PROBLEM TO WORK ON — A line belongs in the answer if it contains "agent"; copy every such line from the entries below.
START PROVIDED DATA
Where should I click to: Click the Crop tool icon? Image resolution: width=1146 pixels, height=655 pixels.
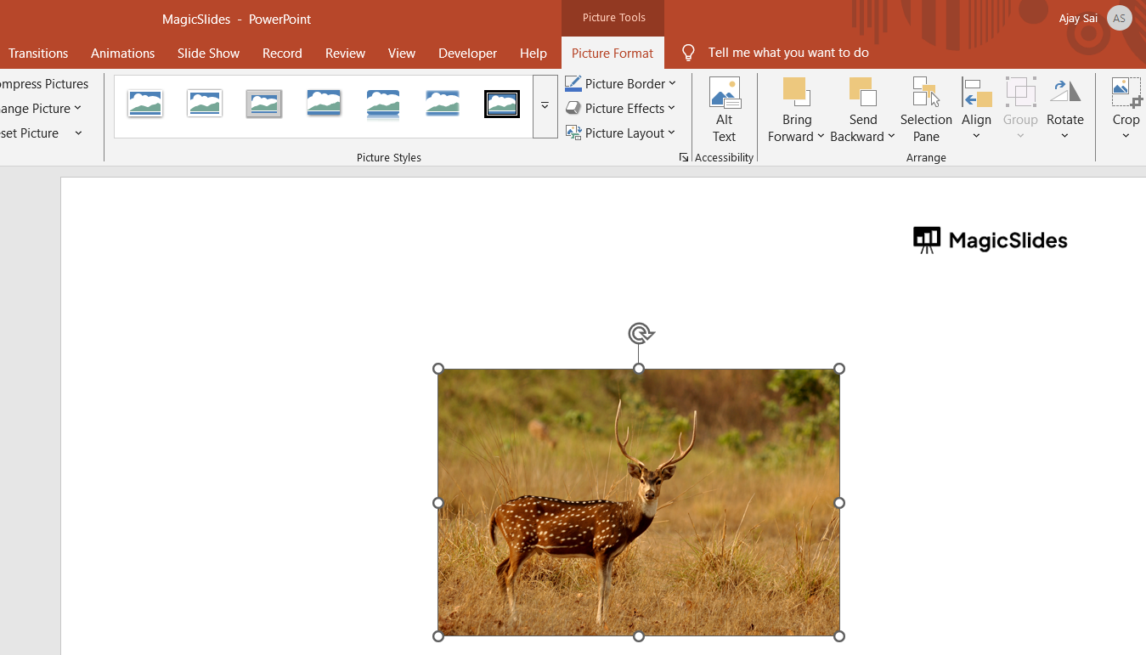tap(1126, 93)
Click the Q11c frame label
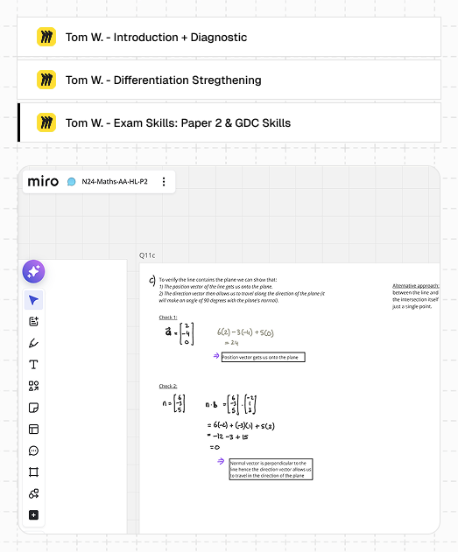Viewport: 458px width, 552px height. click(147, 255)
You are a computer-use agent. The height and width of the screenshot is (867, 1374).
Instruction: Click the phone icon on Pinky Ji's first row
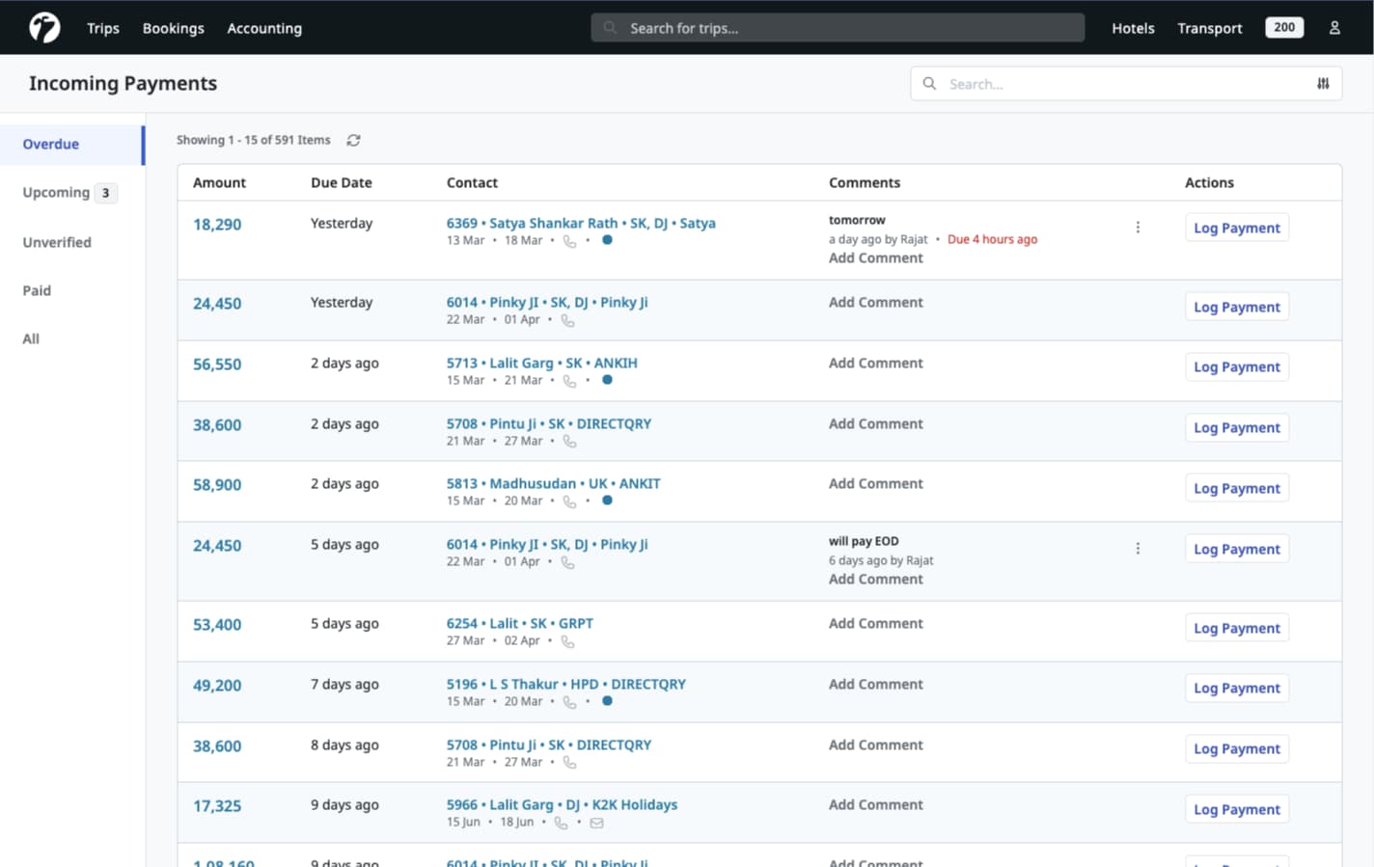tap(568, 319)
END PROVIDED DATA
START PROVIDED DATA
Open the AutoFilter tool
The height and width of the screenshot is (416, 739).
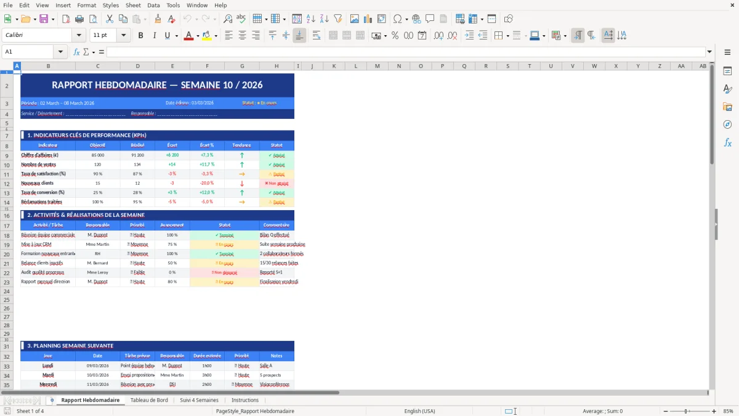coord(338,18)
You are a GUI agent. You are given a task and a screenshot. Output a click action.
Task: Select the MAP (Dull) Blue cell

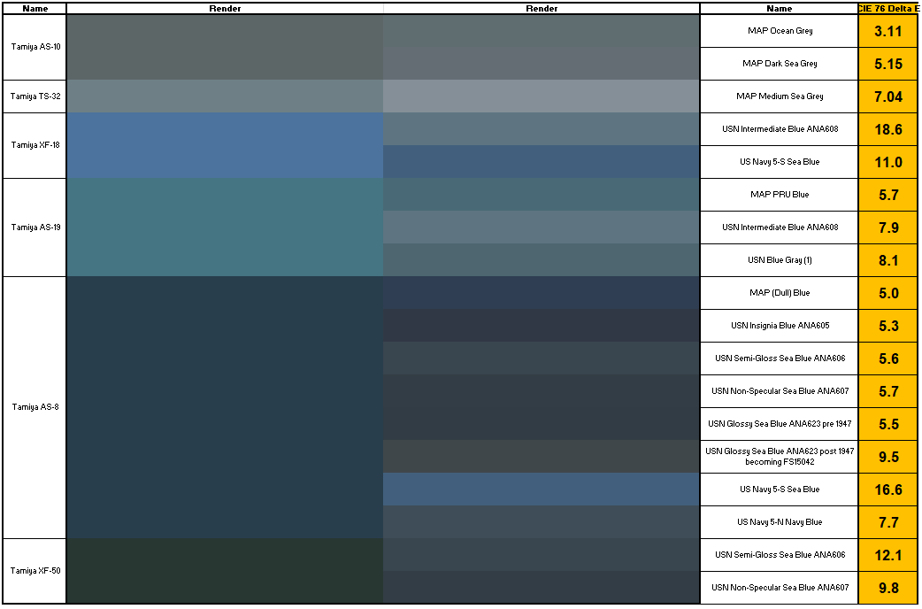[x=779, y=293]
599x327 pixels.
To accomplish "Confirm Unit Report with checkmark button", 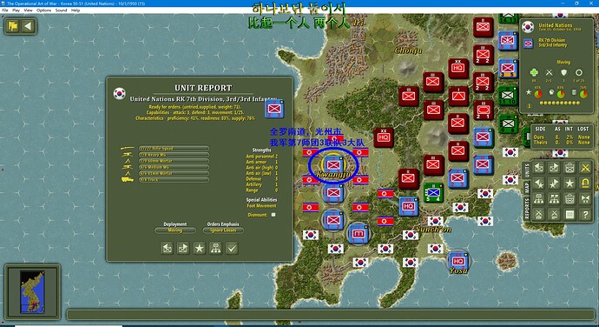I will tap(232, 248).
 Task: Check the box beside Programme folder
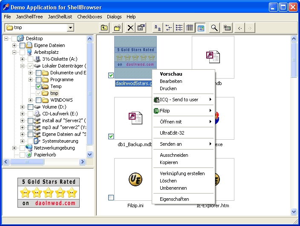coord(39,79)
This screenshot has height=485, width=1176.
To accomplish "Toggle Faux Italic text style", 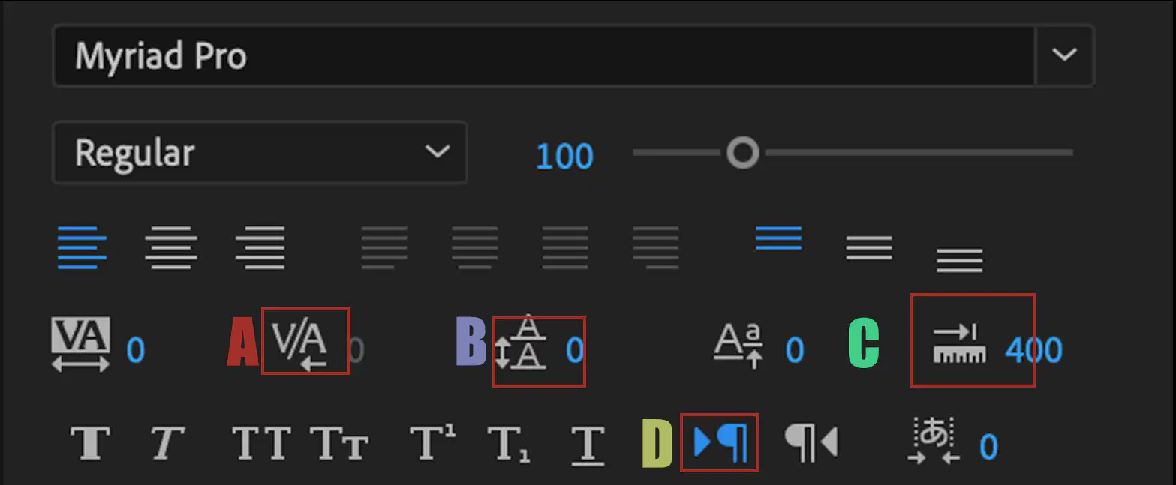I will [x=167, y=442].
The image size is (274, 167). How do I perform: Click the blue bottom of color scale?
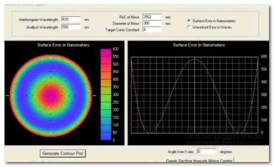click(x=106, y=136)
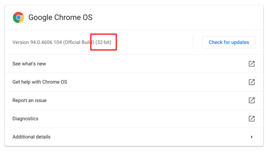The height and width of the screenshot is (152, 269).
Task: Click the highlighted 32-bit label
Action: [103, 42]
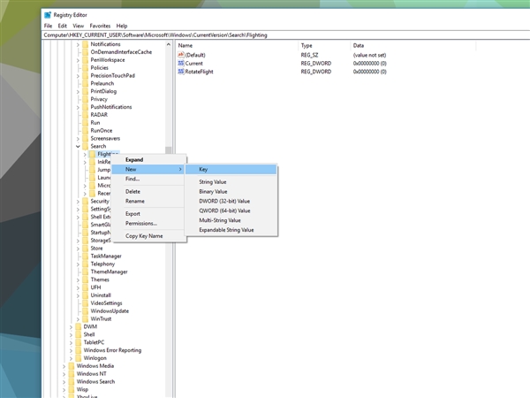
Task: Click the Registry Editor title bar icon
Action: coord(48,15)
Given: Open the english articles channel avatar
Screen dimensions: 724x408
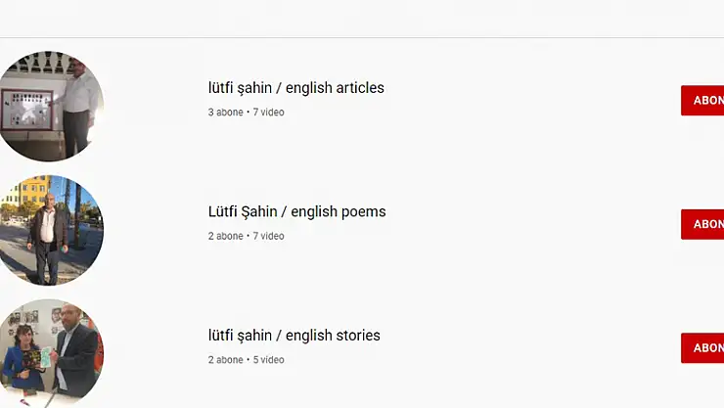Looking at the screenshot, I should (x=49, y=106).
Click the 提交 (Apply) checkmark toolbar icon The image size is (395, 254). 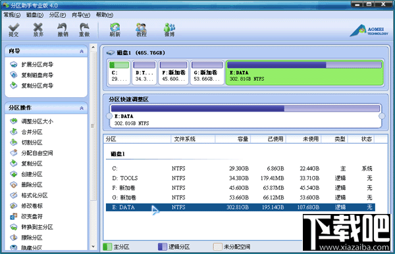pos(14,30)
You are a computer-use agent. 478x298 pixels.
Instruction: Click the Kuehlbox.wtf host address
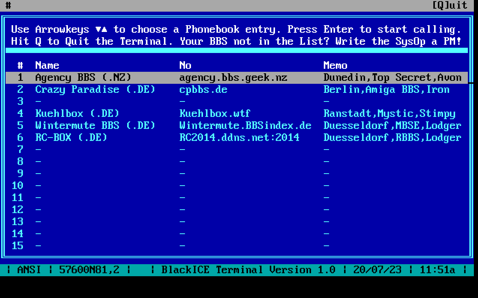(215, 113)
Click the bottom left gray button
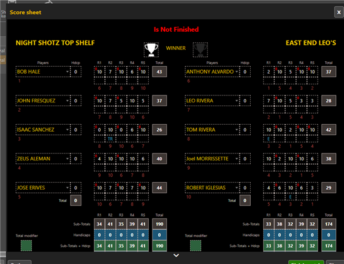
END PROVIDED DATA
RESPONSE TO THIS TASK —
You are a computer-use agent. The height and width of the screenshot is (867, 1374).
You are a GUI agent. You are given a task and a screenshot. Output a click action.
You are a computer-use agent. 478x298 pixels.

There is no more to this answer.